Performing well on the ML development dataset does not guarantee that the AI will have comparable performance across all scanner fleets, patient populations, or fracture types.

This is one of the reasons that multi-organization recommendations suggest local validation of AI versus utilizing published benchmarks when applying to various health care delivery systems.⁴ ⁹

‍

Why reader-assistance studies matter

Reader-assistance studies provide a more robust assessment of AI tools compared to performance benchmarks alone. AUC or sensitivity alone, as calculated in a held-out test set, demonstrates the model's discriminative capacity.

However, it does not demonstrate how the model changes a clinician's behavior when interpreting studies. The practical question is whether using an AI model would alter a clinician's interpretation of the study results, e.g., would they stop to re-evaluate a subtle finding? Would they flag this case as a follow-up?

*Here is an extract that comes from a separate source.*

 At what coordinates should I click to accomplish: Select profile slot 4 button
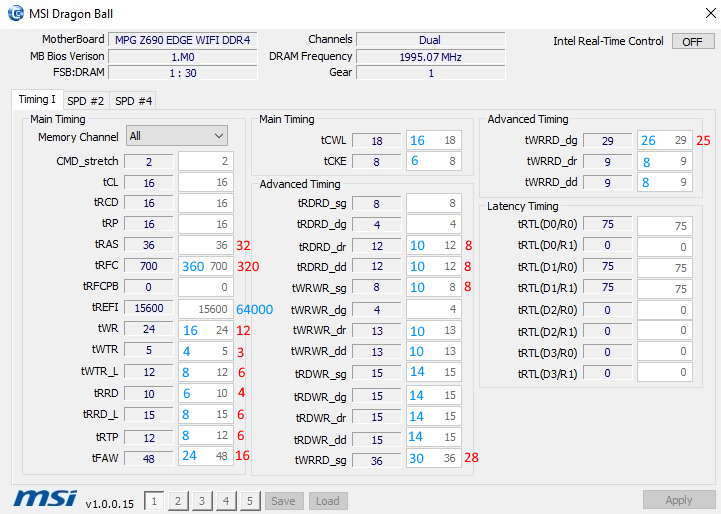[x=226, y=501]
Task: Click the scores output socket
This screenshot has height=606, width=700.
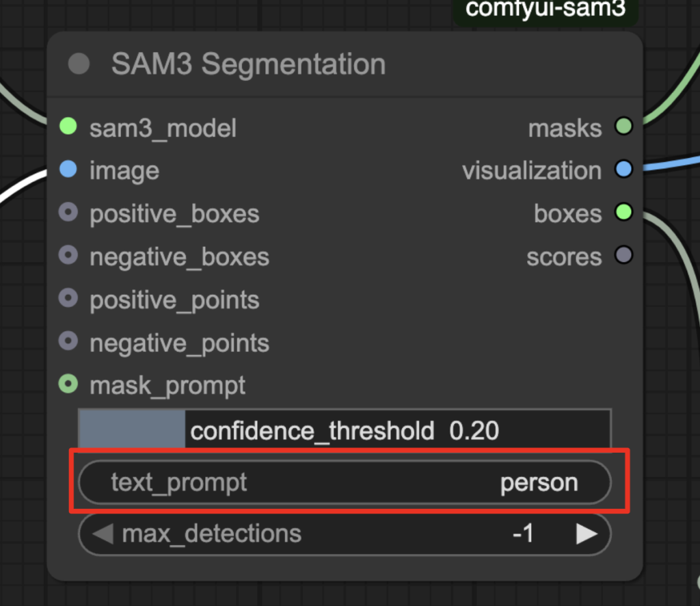Action: 623,256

This question cannot be answered with algorithm benchmarking, and therefore, reader-assistance studies are needed to fully assess how clinician behavior changes when using a tool. This is why reader assistance is central to evaluating X-ray interpretation AI.⁴ ⁸ ¹⁰

Reader-assistance studies provide data in addition to the algorithm's performance measures to identify differences among reader types impacted by AI.

A musculoskeletal radiologist specializing in reading extremity X-rays, who reads cases of extremity radiographs daily, is typically at a pattern-recognition level where there is little potential for AI to further improve their interpretation of these studies.

In contrast, an emergency physician or general radiologist who is reading a trauma series outside their main subspecialty may have less pattern-recognition experience and could potentially gain more benefit from an AI tool through highlighting a cortical irregularity or raising suspicion regarding an area of interest that they may not have prioritized otherwise.

Therefore, the clinical relevance of reader-assistance results, which demonstrate greater improvements in general radiology readers and non-MSK radiologists than in subspecialists, provides greater support for the frontline trauma image interpretation process than the performance measures of the model.

As you consider an AI for X-ray interpretation, rather than asking “what is the performance of the model alone?” you should be asking “how does the clinician perform with the model?”¹⁰

‍

AZmed evidence base

AZmed’s largest validation study for the Rayvolve AI Suite evaluated 258,373 radiographs taken at 100 institutions from 26 countries across 5 continents between January 2022 and April 2025.

For AZtrauma, AUC performance was reported as 98.3%, sensitivity as 97.4%, and specificity as 96.4%.

The size and geographic diversity of this dataset provide robust evidence for technical generalizability across different equipment, patient groups, and imaging protocols.⁵

Also, AZmed performed an external prospective registry study at the Technical University of Munich that represents a higher bar by providing an external, direct, head-to-head comparison of 3 commercial emergency imaging AI systems using real-world trauma image review data from 1,037 adult patients, 2,926 radiographs, and 22 separate anatomical regions of interest.

In this study, Rayvolve had the highest AUC of 84.88% and achieved the highest sensitivity for all fractures of 79.48%. One other system achieved somewhat higher specificity than Rayvolve.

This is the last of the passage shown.